— Required work —
Please find all lines in the data that hold the string "agent" and copy them.

BEGIN

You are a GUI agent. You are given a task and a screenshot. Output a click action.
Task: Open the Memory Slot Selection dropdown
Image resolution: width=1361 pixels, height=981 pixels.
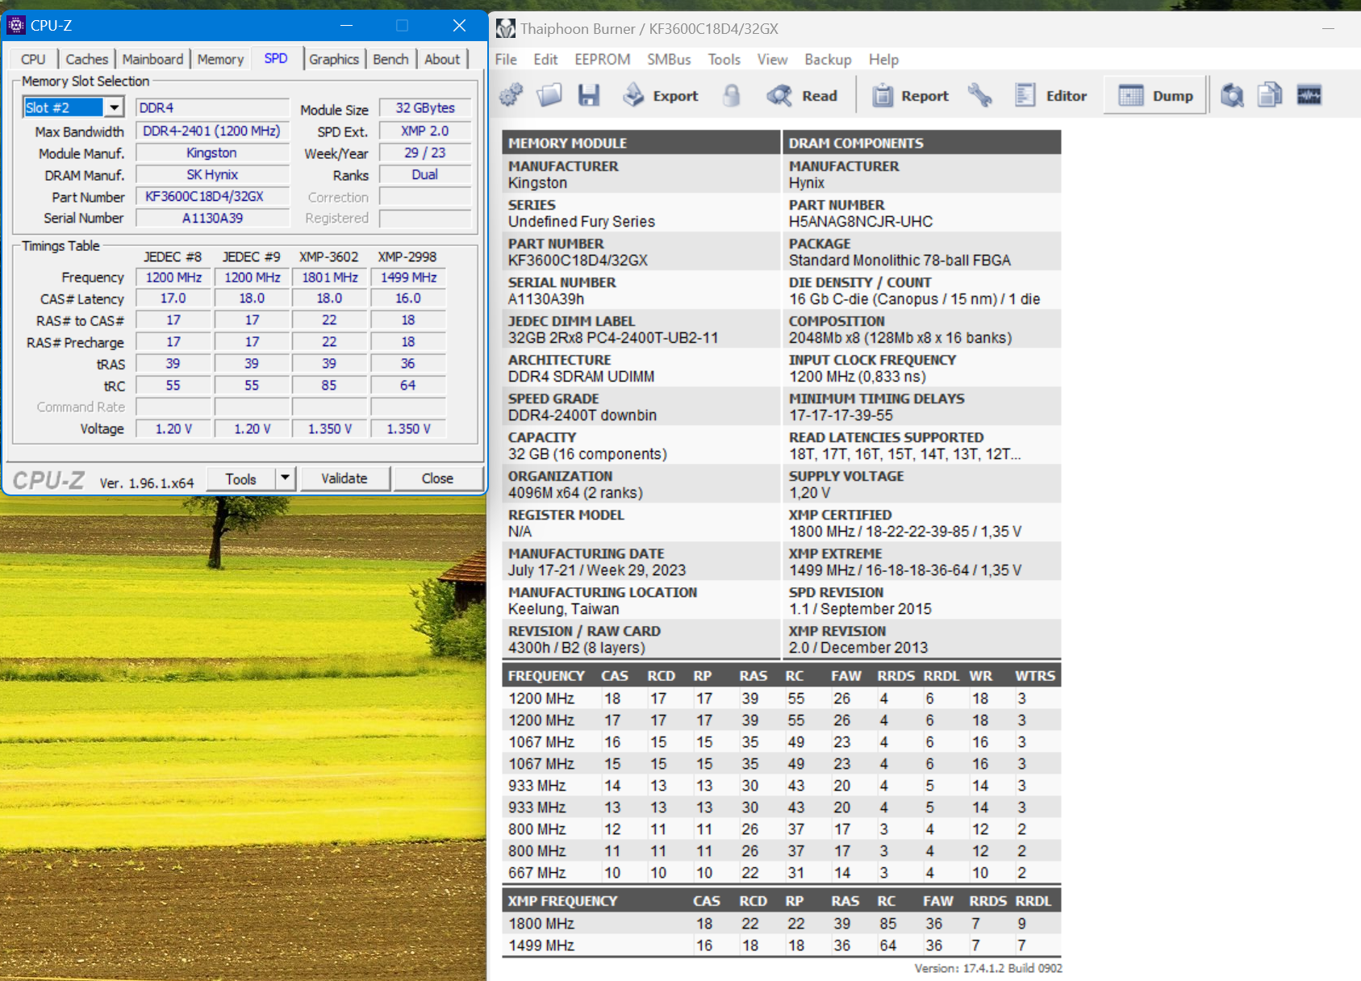pos(73,107)
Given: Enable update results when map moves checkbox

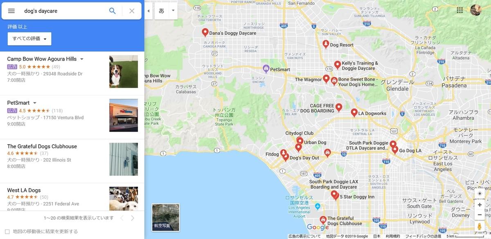Looking at the screenshot, I should tap(7, 232).
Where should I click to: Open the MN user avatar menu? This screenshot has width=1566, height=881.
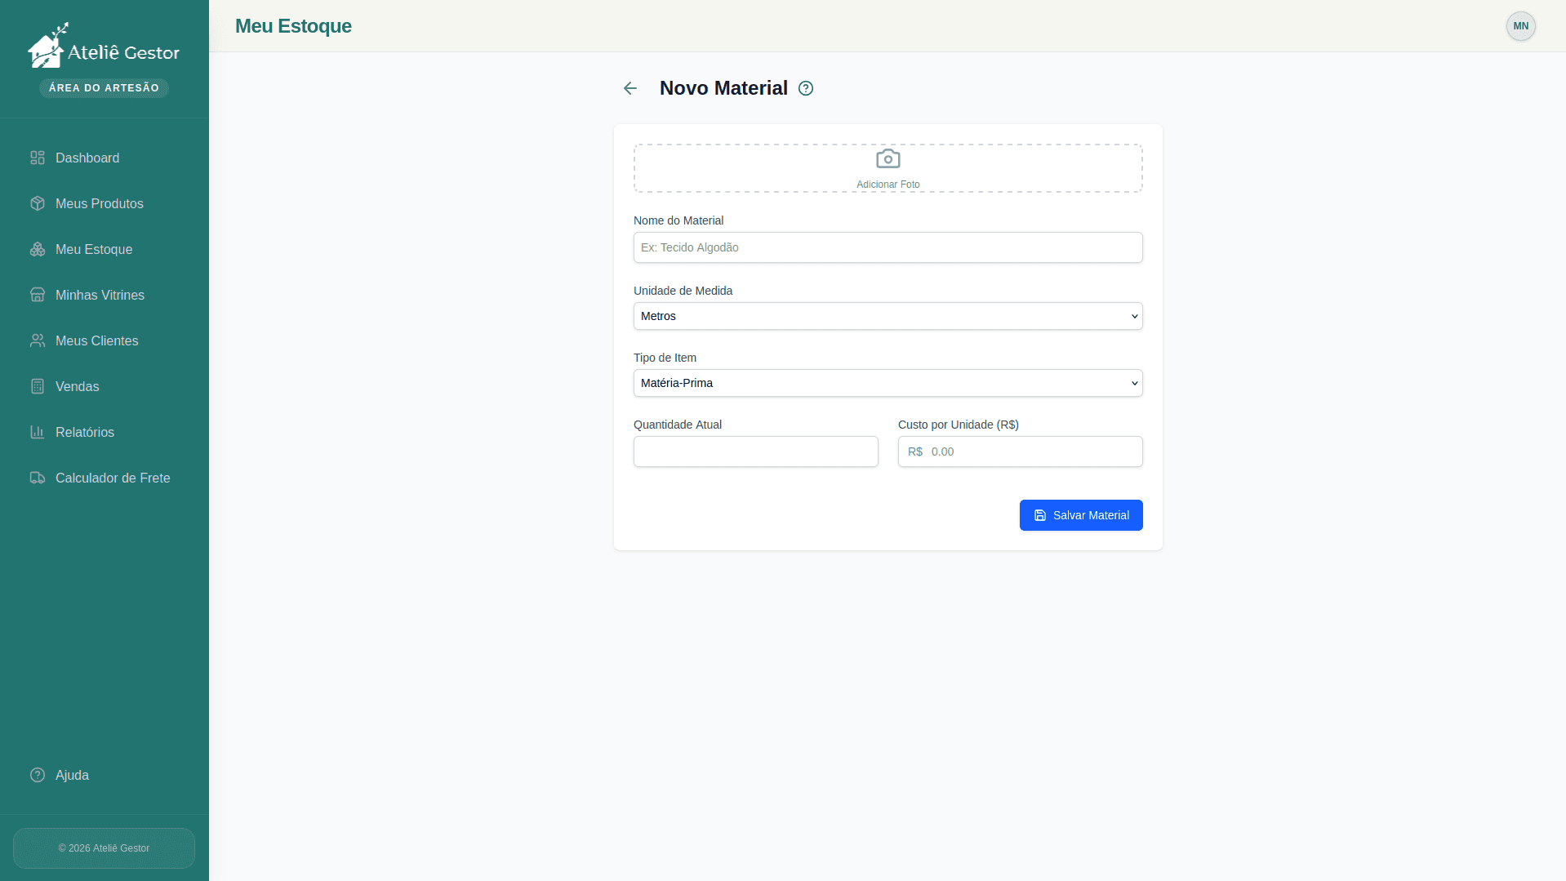point(1520,26)
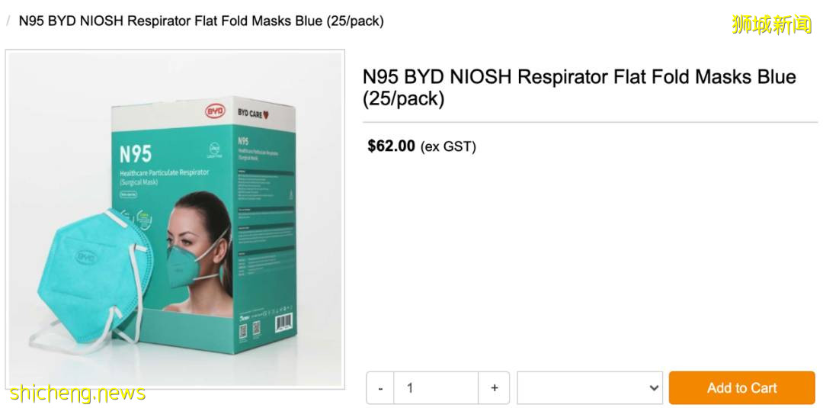Open the mask product image thumbnail
Image resolution: width=823 pixels, height=408 pixels.
coord(175,220)
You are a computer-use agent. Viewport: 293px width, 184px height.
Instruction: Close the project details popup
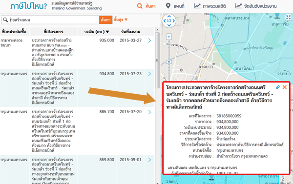285,87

END

— Answer space —
You are a GUI agent. You are given a task and a screenshot. Output a click action.
You are a computer-use agent. Viewport: 293px width, 184px height.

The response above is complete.